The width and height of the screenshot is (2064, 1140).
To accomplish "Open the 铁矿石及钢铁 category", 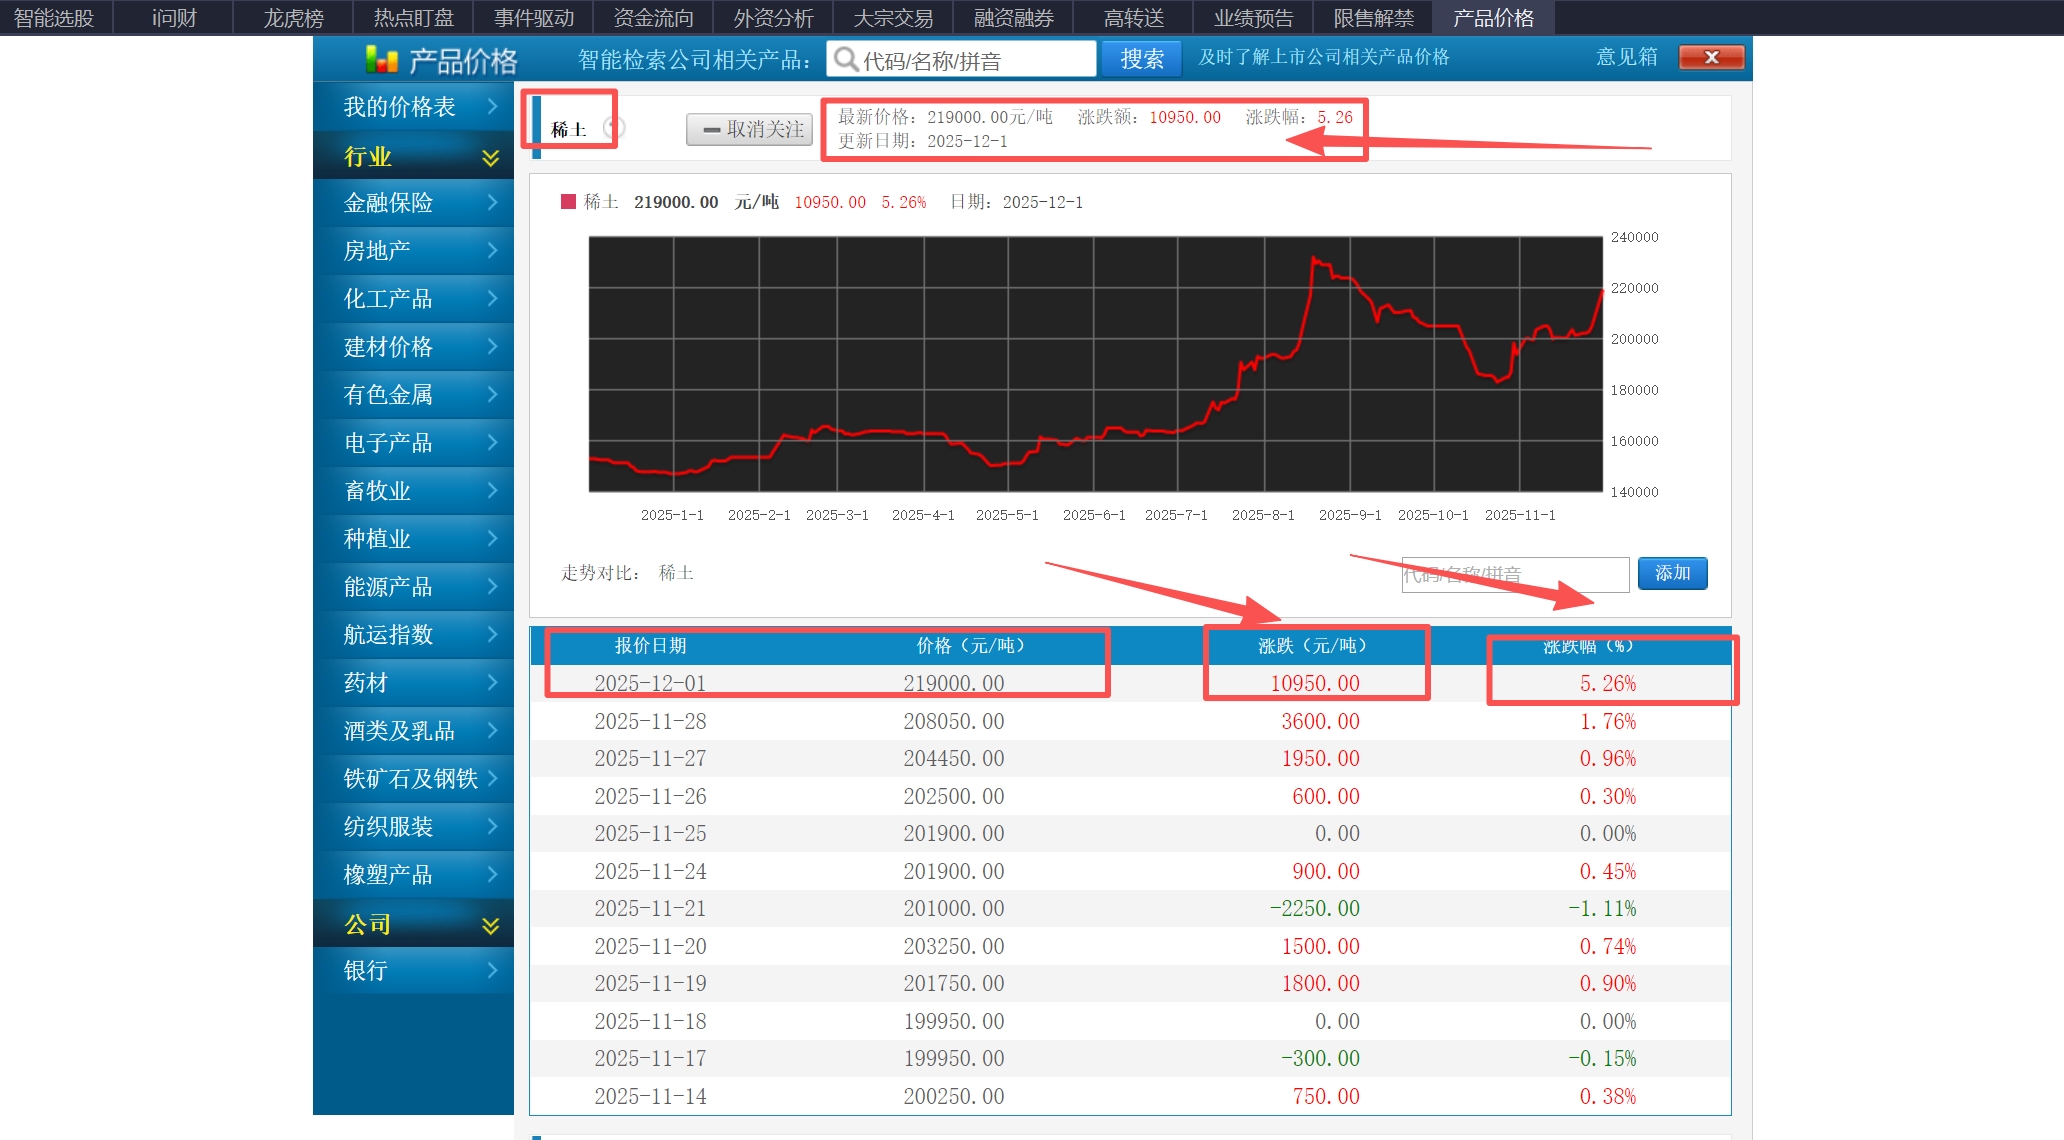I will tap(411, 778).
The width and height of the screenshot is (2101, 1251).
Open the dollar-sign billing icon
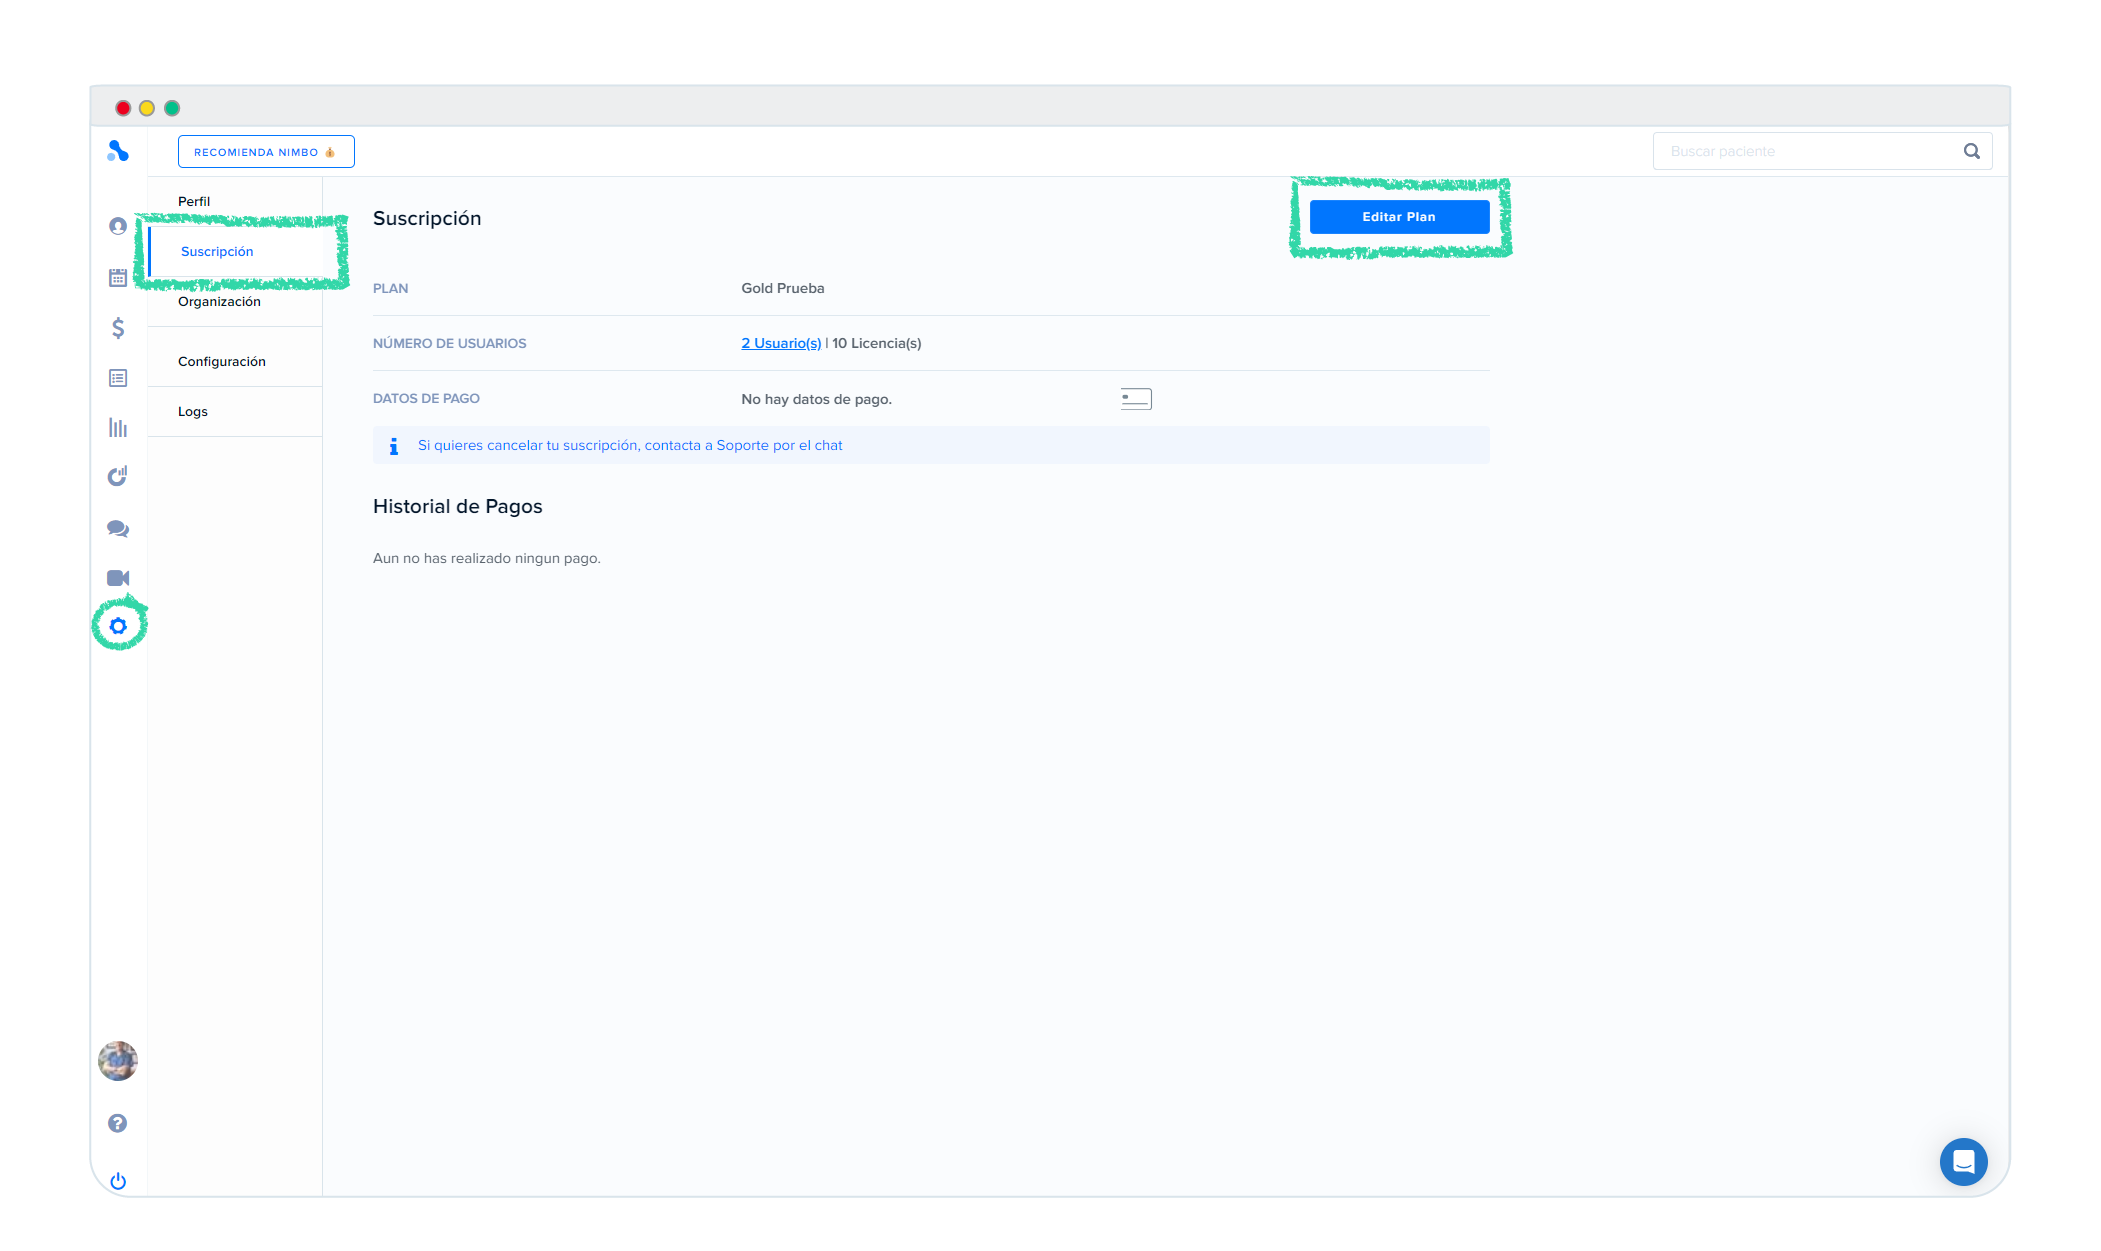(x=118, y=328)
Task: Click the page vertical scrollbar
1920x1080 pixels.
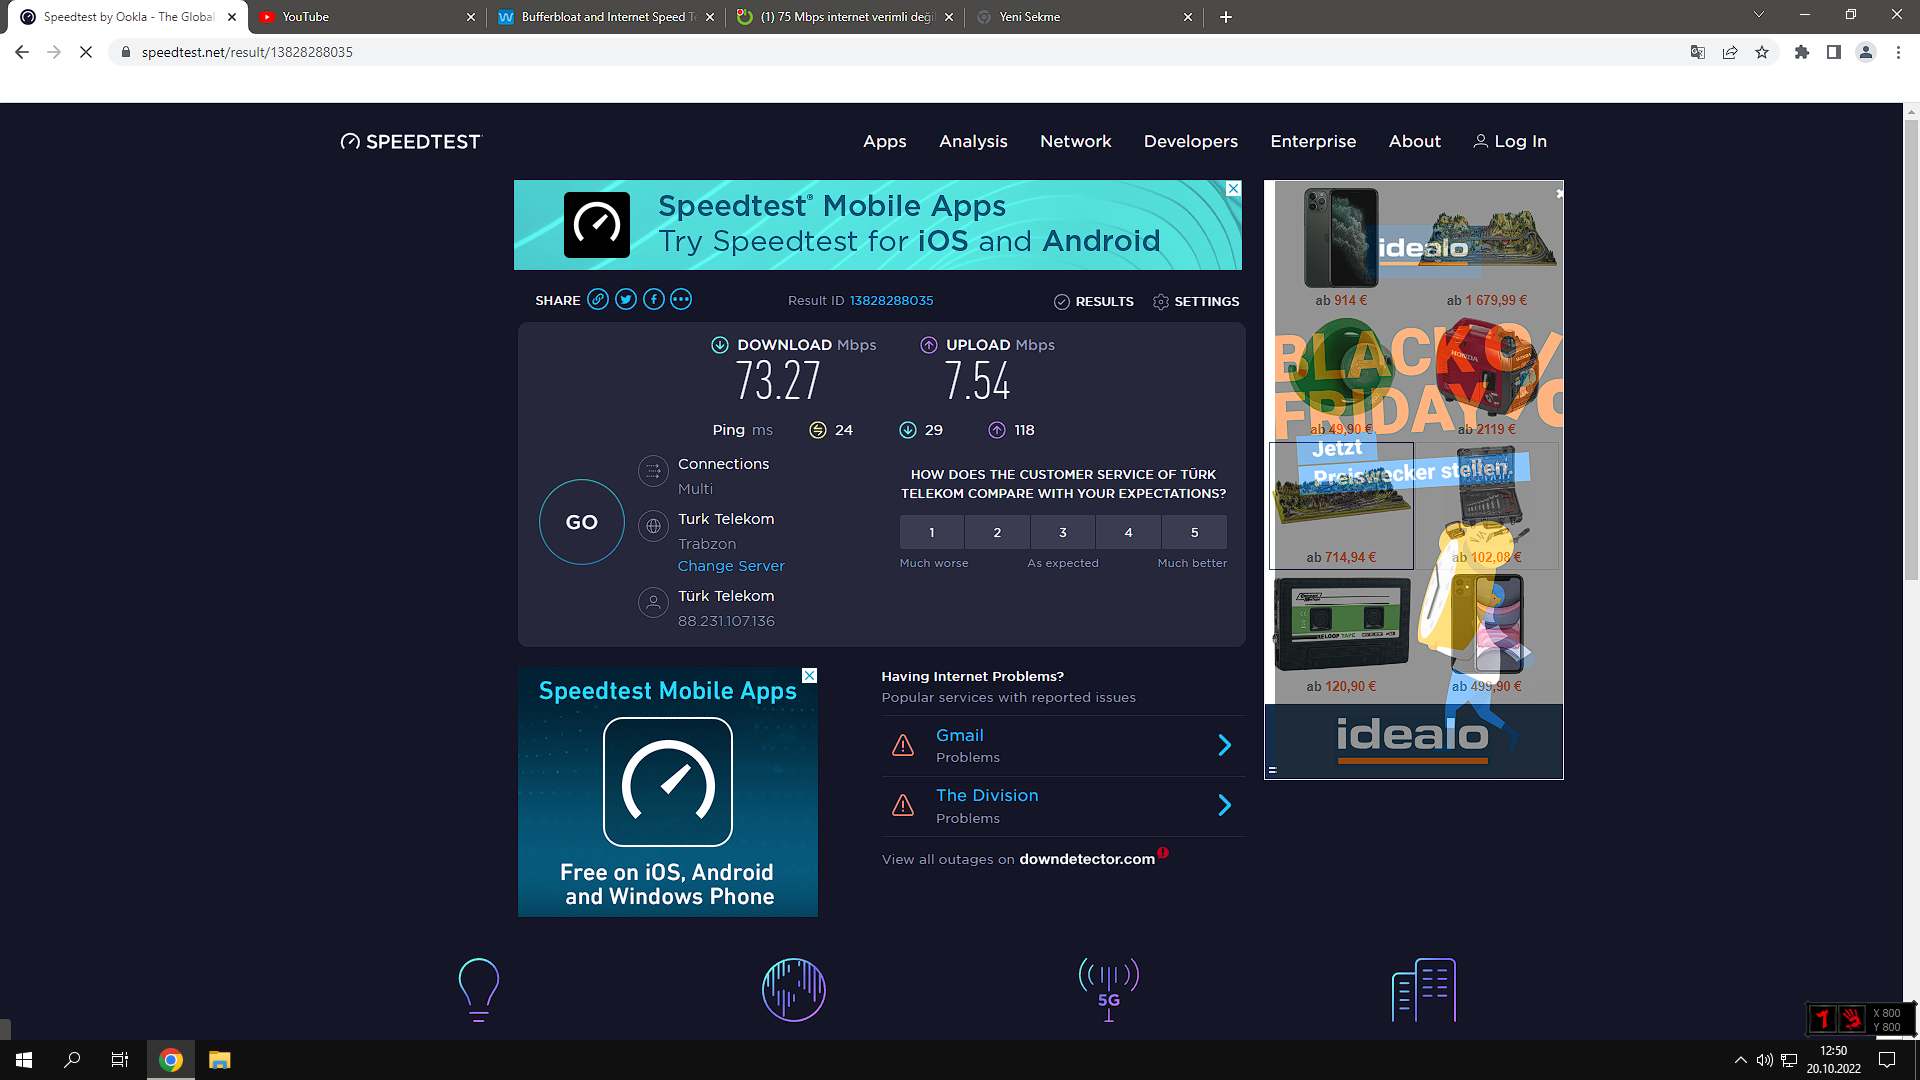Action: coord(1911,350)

--

• [EXERCISE BRIEF]: Beginning at the line that contains "Open the dollar-sign billing icon", transcribe it and every later line through the last line of the data above, exactly, and drop the pictures.

• [RESULT]:
Open the dollar-sign billing icon
(x=118, y=328)
Task: Click the page vertical scrollbar
1920x1080 pixels.
Action: coord(1911,350)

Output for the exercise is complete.